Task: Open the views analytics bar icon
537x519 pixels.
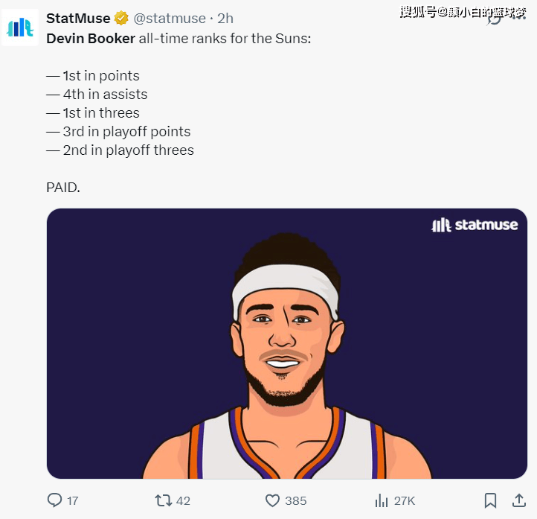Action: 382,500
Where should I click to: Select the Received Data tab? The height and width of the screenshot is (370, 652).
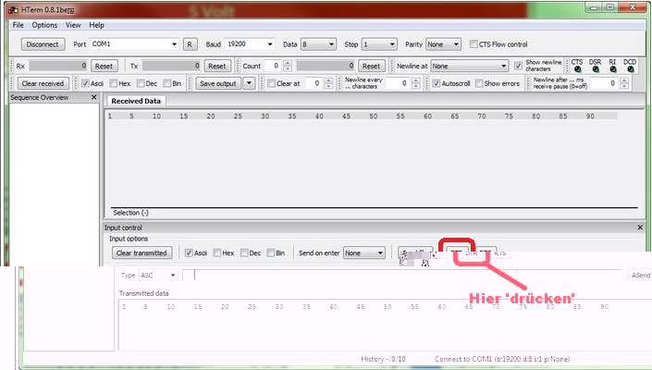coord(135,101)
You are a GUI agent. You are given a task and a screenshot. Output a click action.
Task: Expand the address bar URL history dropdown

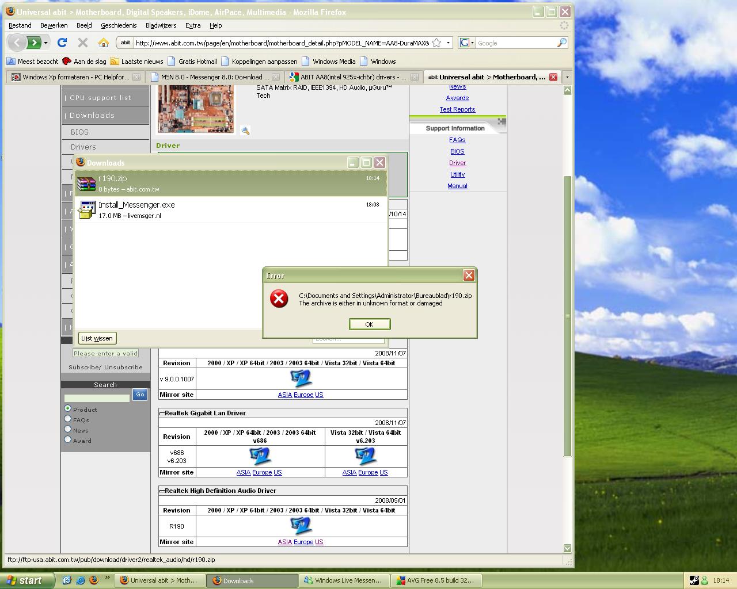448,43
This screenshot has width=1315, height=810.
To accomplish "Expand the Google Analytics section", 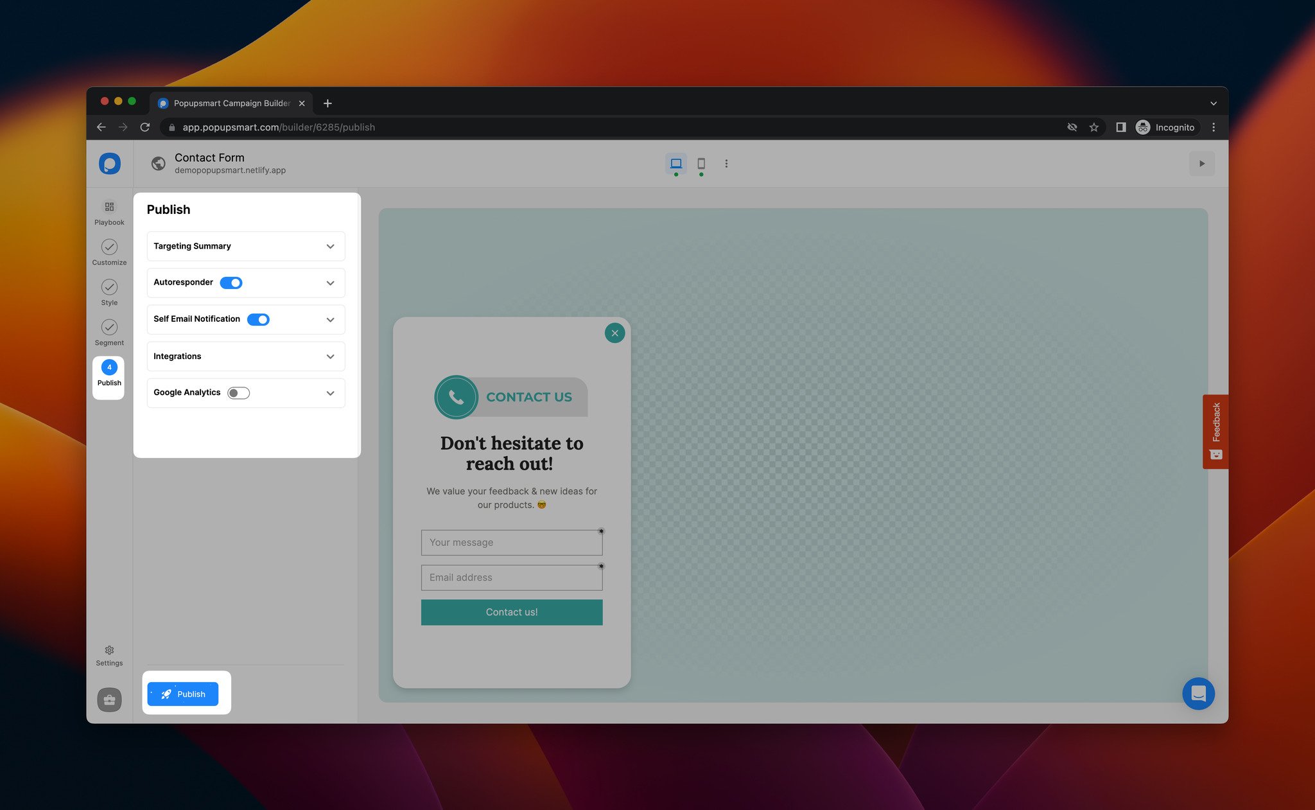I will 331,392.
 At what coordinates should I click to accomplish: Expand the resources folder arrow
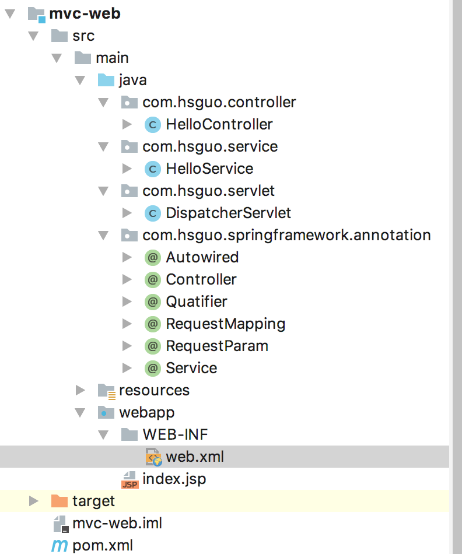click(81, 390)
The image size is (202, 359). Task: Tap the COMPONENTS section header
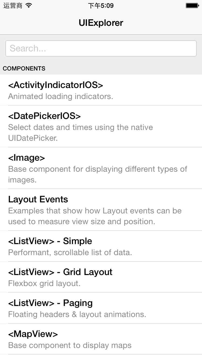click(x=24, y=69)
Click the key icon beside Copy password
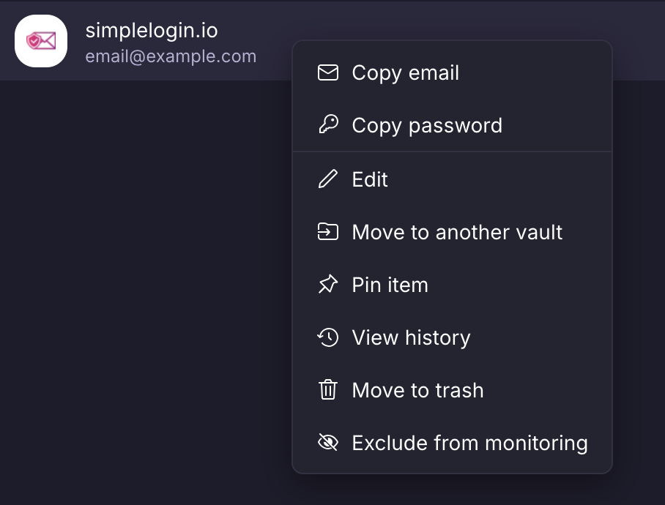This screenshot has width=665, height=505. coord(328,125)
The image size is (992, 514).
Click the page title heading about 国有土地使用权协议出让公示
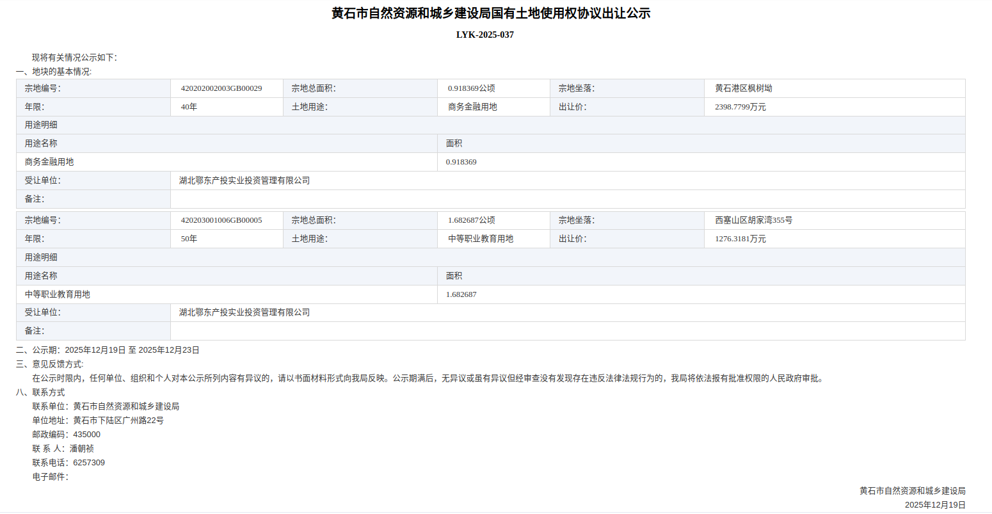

> _EXERCISE_:
Quote exactly the lines from the one that contains "At what coordinates" through the end of the listing above, both ends included, leaving out the pictures.

> _THE ANSWER_:
 At what coordinates should I click to accomplish: Expand the resources folder arrow
click(81, 390)
The image size is (202, 359). Task: Tap the COMPONENTS section header
click(x=24, y=69)
Click the key icon beside Copy password
This screenshot has width=665, height=505. coord(328,125)
The image size is (992, 514).
Click the page title heading about 国有土地使用权协议出让公示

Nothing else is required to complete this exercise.